What to do when you can't get a diagnosis?
Hi going slightly crazy, I'm a mum of an ASD kid with another close on his heels. In my research and journey with them it's hit me like a ton of bricks that I'm on the spectrum.
The catch is I can't get a diagnosis as I come across as too normal to asses. Anyone who knows me picks it right away but I'm not going to be myself with anyone outside of my circle.
Anyone else out there in a similar situation? I don't want to waste precious family resources proving a point but somehow just knowing dosent feel like enough. I guess I'm so used to not fitting in the idea of finally finding similar people is just to foreign and I need to prove it first.
Seriously messing with my poor ol head here.
Thnx
I was much the same until I got my diagnosis on Friday.
I'd suspected for some time, had read up on it, mentioned it to a few doctors and psychologists even a psychiatrist; all of whom said I presented as too normal to be on the spectrum.
Obviously there is a huge gap between how you act - to be accepted and fit in which you learn as an adaptation - versus how you feel inside, which is alienated, lost, lonely, and misunderstood.
The solution for me was to persevere, keep reading up and accumulating as many books on the subject as I could and do as many online tests as I felt comfortable doing.
I also obviously found this site, which was a great help.
I am, and from the sound of it you are too, one of the "invisible aspies".
We appear normal on the surface, but only people that really know us - friends, family, loved ones, - know the struggles we face.
What you need to do is find someone that specialises in ASD, not just a psychologist or psychiatrist, and certainly not a GP.
You mention the A word to someone who is only vaguely familiar with it, or only used to dealing with kids or the already diagnosed, and you'll at best get a blank expression, at worst realise they will no longer be any help to you.
I gave up on 4 psychologists before I found one that could assist, all whilst dealing with depression, anxiety, grief, and a mother in law with dementia; who is in denial about it.
Have a look at websites that have links to Tony Atwood, or go to his website and check out any psychologists that have links on his website.
Failing that google ASD; whatever you do don't give up.
Also when you do get diagnosed, make sure you have plenty of support available.
Knowing you are on the spectrum and having the diagnosis does make a difference, and the reaction you have to this may surprise you. In my case I went into a rapid downward spiral of depression, and had my wife not taken time off work to care for me anything could have happened.

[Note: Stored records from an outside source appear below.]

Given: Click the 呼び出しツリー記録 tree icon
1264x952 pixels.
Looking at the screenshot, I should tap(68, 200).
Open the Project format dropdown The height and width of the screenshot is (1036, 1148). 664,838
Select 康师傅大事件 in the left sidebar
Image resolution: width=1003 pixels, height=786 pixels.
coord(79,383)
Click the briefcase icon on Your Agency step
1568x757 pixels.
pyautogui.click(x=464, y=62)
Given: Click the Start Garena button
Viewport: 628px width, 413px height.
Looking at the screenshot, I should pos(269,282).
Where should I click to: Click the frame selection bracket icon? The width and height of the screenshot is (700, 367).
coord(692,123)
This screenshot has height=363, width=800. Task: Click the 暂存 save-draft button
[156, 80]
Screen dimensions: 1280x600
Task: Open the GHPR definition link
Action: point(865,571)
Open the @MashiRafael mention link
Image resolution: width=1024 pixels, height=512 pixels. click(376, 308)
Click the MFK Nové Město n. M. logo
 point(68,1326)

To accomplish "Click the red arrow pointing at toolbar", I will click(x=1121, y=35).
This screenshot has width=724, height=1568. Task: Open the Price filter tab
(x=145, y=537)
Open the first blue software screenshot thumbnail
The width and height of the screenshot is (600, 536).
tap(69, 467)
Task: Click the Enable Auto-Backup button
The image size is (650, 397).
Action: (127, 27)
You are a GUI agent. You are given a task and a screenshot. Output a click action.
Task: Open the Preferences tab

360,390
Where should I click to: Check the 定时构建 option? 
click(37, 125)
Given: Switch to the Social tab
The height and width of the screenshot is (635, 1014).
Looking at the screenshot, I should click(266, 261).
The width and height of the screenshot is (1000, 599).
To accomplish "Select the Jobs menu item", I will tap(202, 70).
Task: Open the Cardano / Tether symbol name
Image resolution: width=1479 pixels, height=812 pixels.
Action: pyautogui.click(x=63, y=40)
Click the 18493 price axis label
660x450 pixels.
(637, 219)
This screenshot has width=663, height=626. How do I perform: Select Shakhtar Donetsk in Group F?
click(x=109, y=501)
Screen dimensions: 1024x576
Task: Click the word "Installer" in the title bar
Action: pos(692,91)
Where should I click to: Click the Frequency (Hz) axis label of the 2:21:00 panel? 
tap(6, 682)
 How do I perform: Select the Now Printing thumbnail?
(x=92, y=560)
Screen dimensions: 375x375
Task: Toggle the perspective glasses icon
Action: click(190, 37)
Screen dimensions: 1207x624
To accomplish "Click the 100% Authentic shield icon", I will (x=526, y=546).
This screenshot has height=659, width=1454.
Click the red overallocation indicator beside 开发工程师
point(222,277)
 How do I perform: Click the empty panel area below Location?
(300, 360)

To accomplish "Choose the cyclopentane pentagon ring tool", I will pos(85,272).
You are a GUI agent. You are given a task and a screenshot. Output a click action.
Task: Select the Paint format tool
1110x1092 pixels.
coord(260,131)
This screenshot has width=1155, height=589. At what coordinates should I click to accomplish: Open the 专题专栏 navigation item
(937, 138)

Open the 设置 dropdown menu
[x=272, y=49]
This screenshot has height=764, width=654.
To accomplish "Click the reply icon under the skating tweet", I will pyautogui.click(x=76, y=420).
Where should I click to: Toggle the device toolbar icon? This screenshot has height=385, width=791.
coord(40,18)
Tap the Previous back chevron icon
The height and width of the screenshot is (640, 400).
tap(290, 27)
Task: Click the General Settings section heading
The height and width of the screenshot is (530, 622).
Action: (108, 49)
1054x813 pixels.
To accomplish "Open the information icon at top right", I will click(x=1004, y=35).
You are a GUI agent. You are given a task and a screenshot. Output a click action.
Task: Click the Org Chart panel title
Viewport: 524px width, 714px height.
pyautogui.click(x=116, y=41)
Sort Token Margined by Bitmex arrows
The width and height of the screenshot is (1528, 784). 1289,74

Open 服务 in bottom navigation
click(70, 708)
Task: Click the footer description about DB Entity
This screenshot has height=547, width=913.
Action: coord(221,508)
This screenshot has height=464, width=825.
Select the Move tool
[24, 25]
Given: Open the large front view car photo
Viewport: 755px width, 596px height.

It will all work out in the end, but look after yourself first and make sure you're in a safe place, emotionally, intellectually and physically before you make the step of getting diagnosed.
It's only proving what you already know, but the reality will hit even harder after diagnosis than it did when you found out for yourself.
I am lucky to be an Australian and did look into Tony Attwoods clinic in Brisbane - even found a psyc starting up in Sydney that had trained with him. I'm just not sure the $1200 price tag is worth it.
I guess it's one of those things that knowledge is power. Might explain more about me and my life in the long run.
Thank you for replying, nice to know I'm not the only invisible one.